В России Best Hits продается исключительно в магазине «КМ20»

  • Я слышал, вы не собирались становиться дизайнером одежды, а потом как-то получилось.
  • Сначала я хотел стать промдизайнером, но в Saint Martins учили невероятно утилитарному подходу: «form follows function» — «функция определяет форму», все в таком духе. Есть дизайнеры, которые решают проблемы, а есть такие, которые их создают. Вот я, наверное, все-таки из вторых. Мне нравился более декоративный, может быть, ремесленный подход к продуктам. Я даже ездил в середине первого курса промдизайна на каникулах в Голландию смотреть их школу дизайна в Эйндховене. Но академия в тот день ­почему-то была закрыта, зато так полу­чилось, что в следующий вечер я попал на ретроспективу Бернарда Вильгельма — совершенно сумасшедшего бельгийского дизайнера.
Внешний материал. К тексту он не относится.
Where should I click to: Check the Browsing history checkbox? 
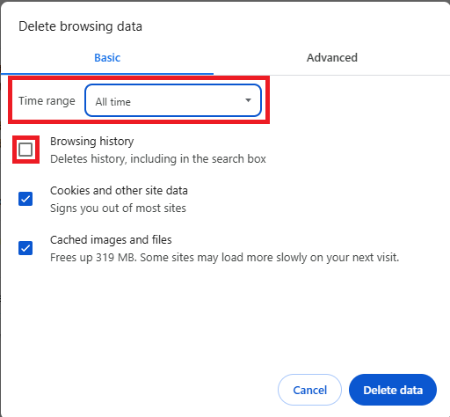click(x=26, y=149)
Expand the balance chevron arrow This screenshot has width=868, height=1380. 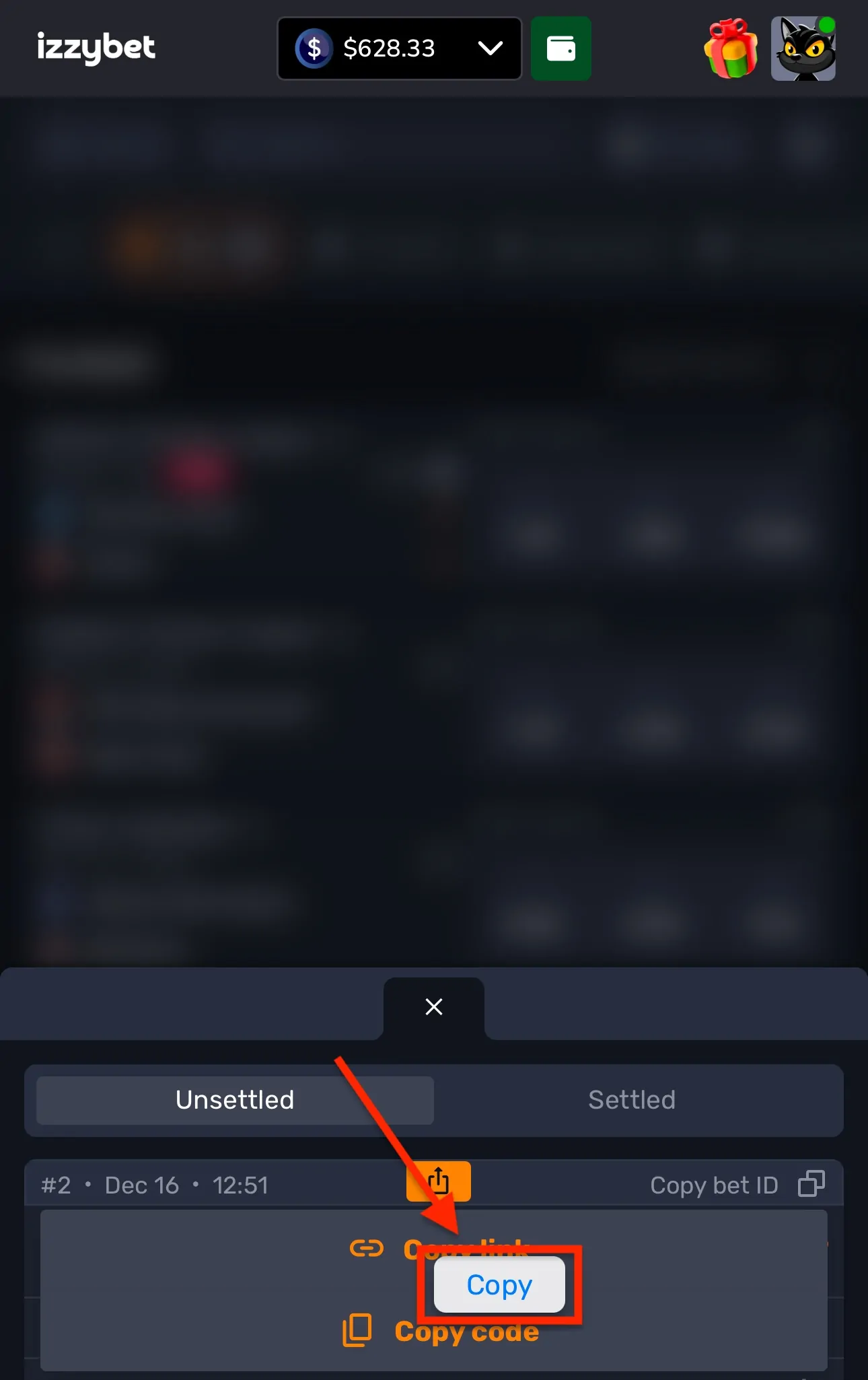pos(491,48)
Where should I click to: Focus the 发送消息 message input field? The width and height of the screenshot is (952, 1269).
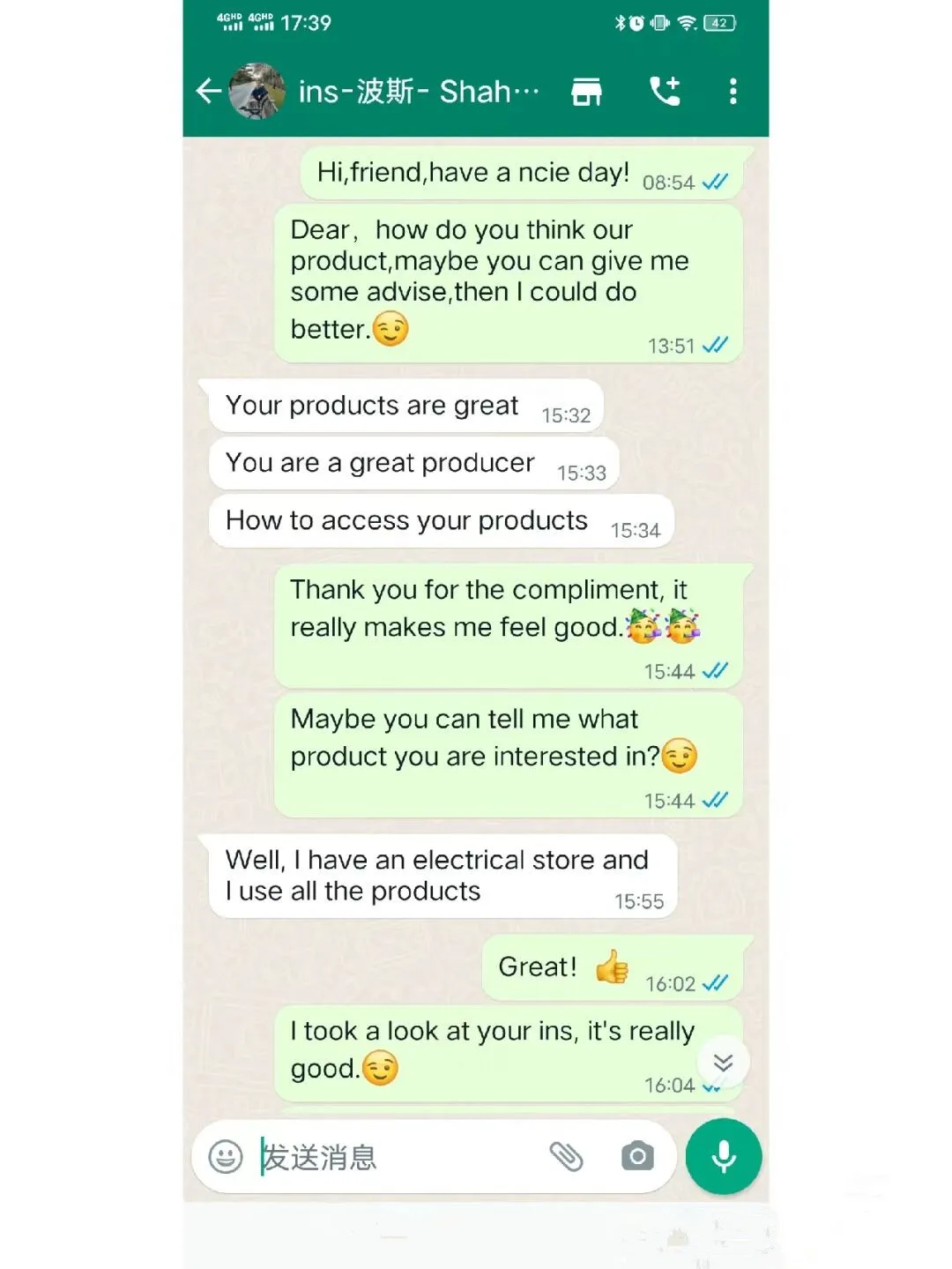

Я так вдохновился, мне так понравилось, что я подумал: «А почему бы не попробовать вот этим заняться?»
  • Отец сначала был против вашего перевода на другое направление?
  • Он говорил, что мода не мужское занятие. Но сейчас, мне кажется, он понимает и гордится.
  • Продукт, созданный промдизайнером, служит человеку гораздо дольше брюк или пальто. Это же совершенно другие скорости.
  • Мне, наоборот, нравится, что в моде так быстро все меняется. Сегодня мы быстро от всего устаем, так что мода — самый актуальный способ коммуникации. Скорость не проблема, проблема в отсутствии идей. Многим дизайнерам просто нечего сказать. Для меня дизайнер — это революционер, разрушающий стереотипы и меняющий представление о вещах. Александр МакКуин, Ив Сен-Лоран, из современных труднее сказать— Рэй Кавакубо, естественно, из Comme des Garçons, Джереми Скотт — это дизайнеры. Из российских, безусловно, Гоша Рубчинский. Остальные — просто маляры, упаковщики.
  • Вы тоже в каком-то смысле занимаетесь упаковкой, но только честно об этом говорите. Как в истории с флаконом для коллекции Duty Free.
  • Сейчас такое время, когда идеи часто становятся важнее всего остального. Мне неинтересно думать о ширине лацкана или воротника, если нету никакой идеи.
  • Но ведь мощные высказывания чаще встречаются в галереях современного искусства, а не в магазинах одежды.
  • Не совсем — там, где современное искусство постулирует свою искренность, на самом деле оно идет на уловки, обманывает и играет со зрителем. А мода открыто признается в собственной фальшивости.
  • То есть, получается, мода честнее?
  • Да, тут по умолчанию подразумевается, что ты впариваешь что-то другим людям, что твои идеи в итоге должны быть проданы. Мне это нравится. Может быть, мода фальшива, но хотя бы люди в ней честны.